• [What you will do] In the listing below, find the line with "NORMATIVAS (1033, 183)" and the line with "Numerology (224, 976)", then return them and every line between them exactly, minus the pictures.

• [Extracted entries]
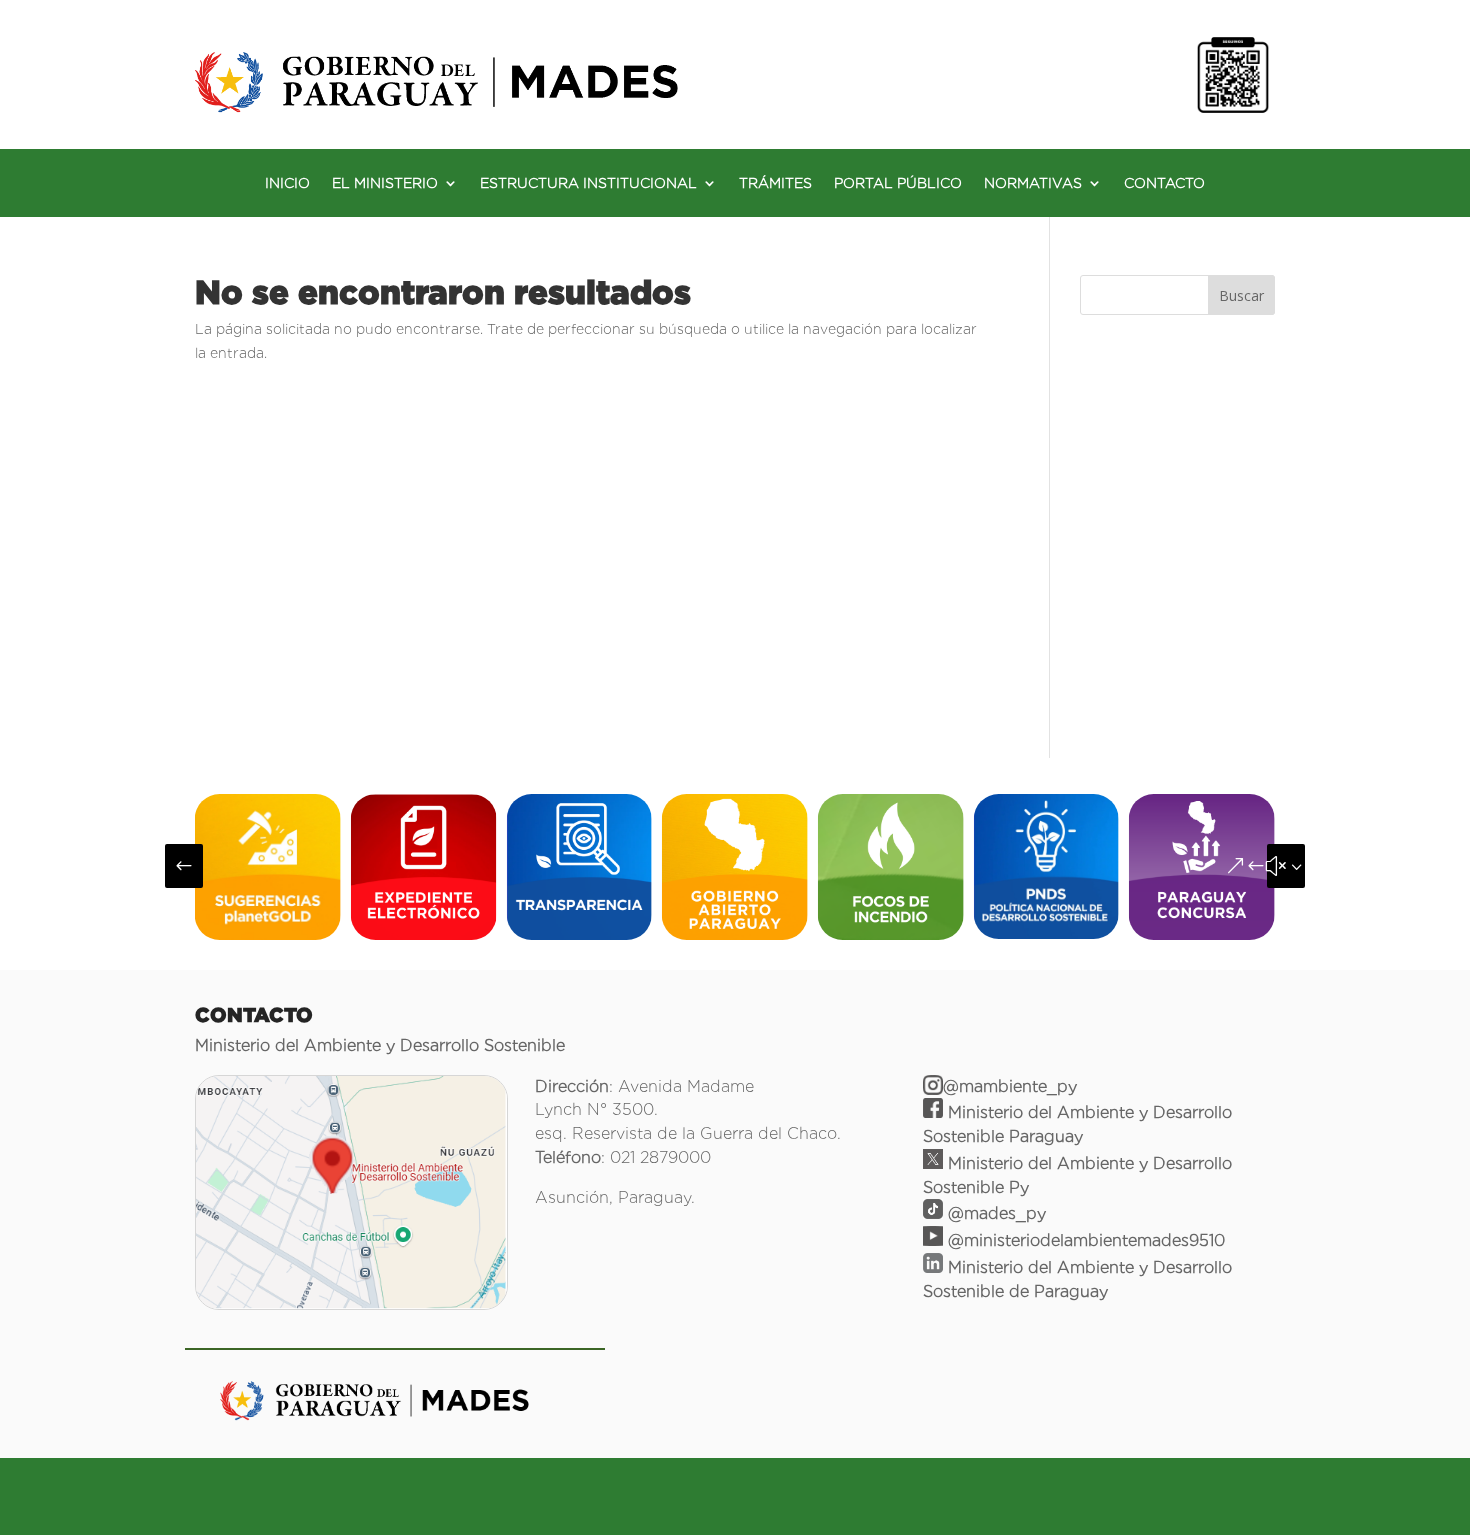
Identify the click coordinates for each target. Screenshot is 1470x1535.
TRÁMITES (775, 183)
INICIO (287, 183)
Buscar (1241, 295)
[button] (184, 866)
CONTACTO (1164, 183)
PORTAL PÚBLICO (898, 183)
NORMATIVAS (1033, 183)
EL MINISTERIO (385, 183)
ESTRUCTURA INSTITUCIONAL (588, 183)
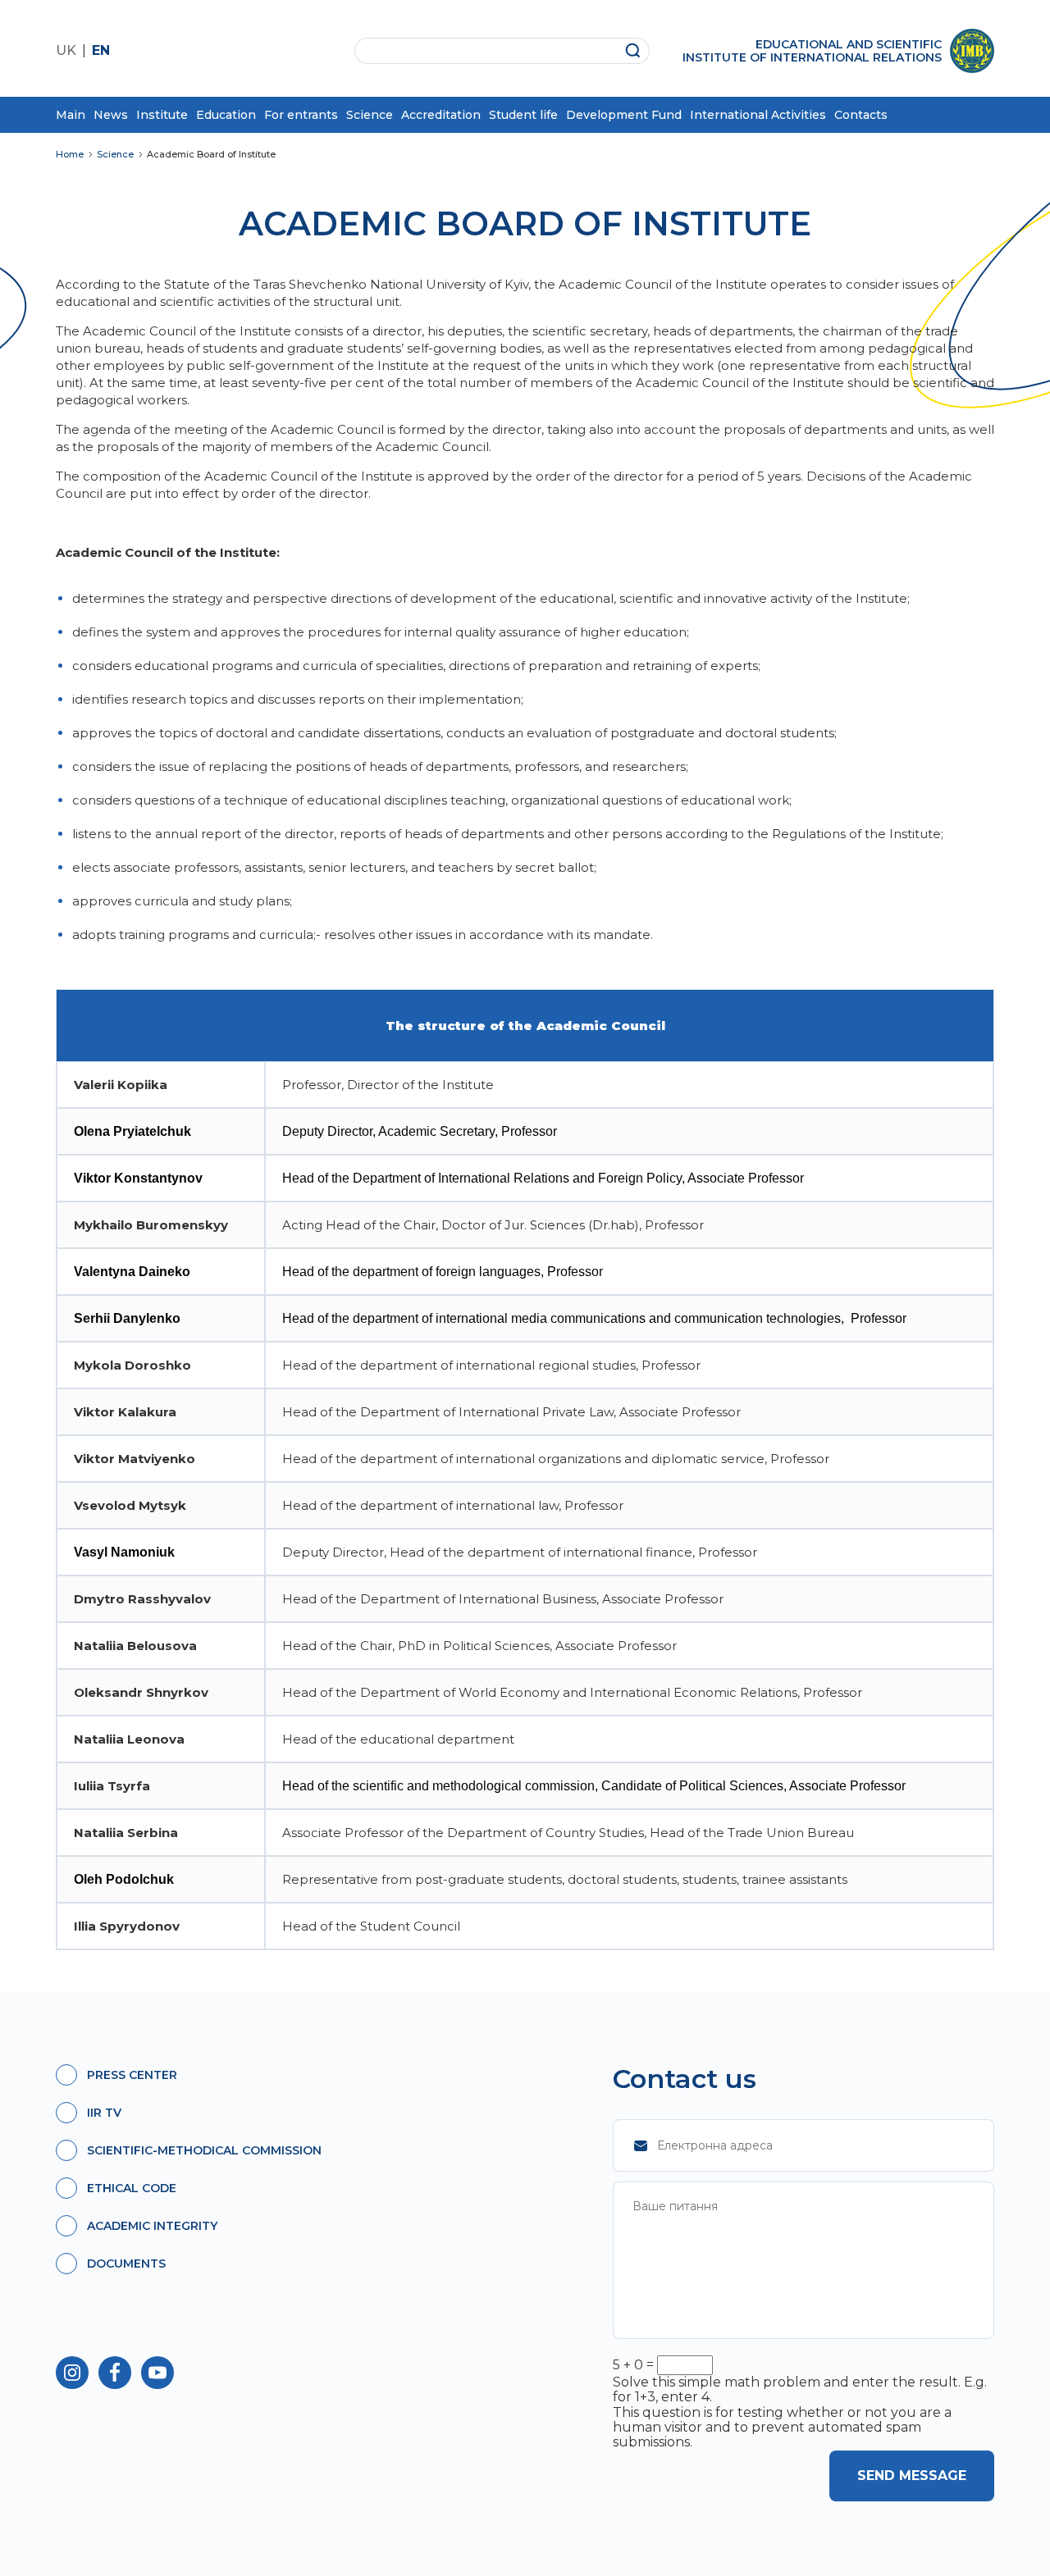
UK (66, 50)
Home (70, 154)
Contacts (861, 114)
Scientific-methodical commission (204, 2150)
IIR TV (104, 2112)
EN (101, 50)
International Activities (758, 114)
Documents (126, 2263)
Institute (162, 114)
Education (226, 114)
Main (70, 114)
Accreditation (441, 114)
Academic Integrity (152, 2225)
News (111, 114)
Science (369, 114)
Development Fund (624, 114)
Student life (523, 114)
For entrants (301, 114)
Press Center (132, 2075)
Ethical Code (131, 2188)
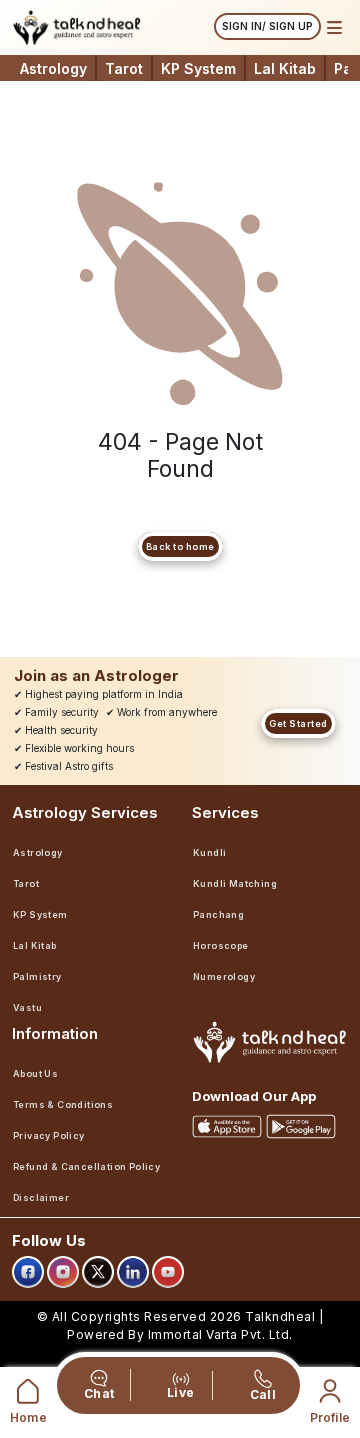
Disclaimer (41, 1197)
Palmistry (37, 976)
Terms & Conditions (63, 1104)
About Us (35, 1073)
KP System (198, 68)
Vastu (27, 1007)
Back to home (180, 546)
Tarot (124, 68)
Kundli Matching (235, 883)
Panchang (218, 914)
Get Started (298, 723)
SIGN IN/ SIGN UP (267, 26)
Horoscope (221, 945)
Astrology (53, 68)
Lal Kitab (285, 68)
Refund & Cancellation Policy (86, 1166)
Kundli (209, 852)
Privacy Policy (49, 1135)
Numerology (224, 976)
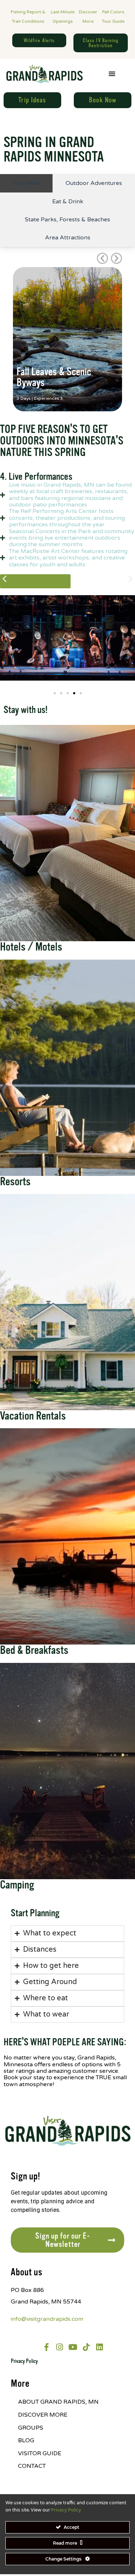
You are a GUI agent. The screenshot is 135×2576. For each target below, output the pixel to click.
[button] (102, 258)
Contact (32, 2466)
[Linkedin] (100, 2347)
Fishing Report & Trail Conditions (28, 16)
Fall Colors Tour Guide (113, 16)
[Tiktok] (86, 2347)
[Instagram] (60, 2347)
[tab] (26, 183)
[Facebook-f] (46, 2347)
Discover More (88, 16)
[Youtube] (73, 2347)
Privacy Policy (24, 2361)
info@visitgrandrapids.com (47, 2319)
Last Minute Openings (63, 16)
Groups (30, 2427)
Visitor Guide (39, 2453)
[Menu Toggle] (112, 73)
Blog (26, 2440)
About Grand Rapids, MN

• [Answer area]
NORMATIVAS (1033, 183)
EL MINISTERIO (385, 183)
ESTRUCTURA INSTITUCIONAL (588, 183)
UK (66, 50)
Home (70, 154)
Contacts (861, 114)
Scientific-methodical commission (204, 2150)
IIR TV (104, 2112)
EN (101, 50)
International Activities (758, 114)
Documents (126, 2263)
Institute (162, 114)
Education (226, 114)
Main (70, 114)
Accreditation (441, 114)
Academic Integrity (152, 2225)
News (111, 114)
Science (369, 114)
Development Fund (624, 114)
Student life (523, 114)
For entrants (301, 114)
Press Center (132, 2075)
Ethical Code (131, 2188)
Disclaimer (41, 1197)
Palmistry (37, 976)
Terms & Conditions (63, 1104)
About Us (35, 1073)
KP System (198, 68)
Vastu (27, 1007)
Back to home (180, 546)
Tarot (124, 68)
Kundli Matching (235, 883)
Panchang (218, 914)
Get Started (298, 723)
SIGN IN/ SIGN UP (267, 26)
Horoscope (221, 945)
Astrology (53, 68)
Lal Kitab (285, 68)
Refund & Cancellation Policy (86, 1166)
Kundli (209, 852)
Privacy Policy (49, 1135)
Numerology (224, 976)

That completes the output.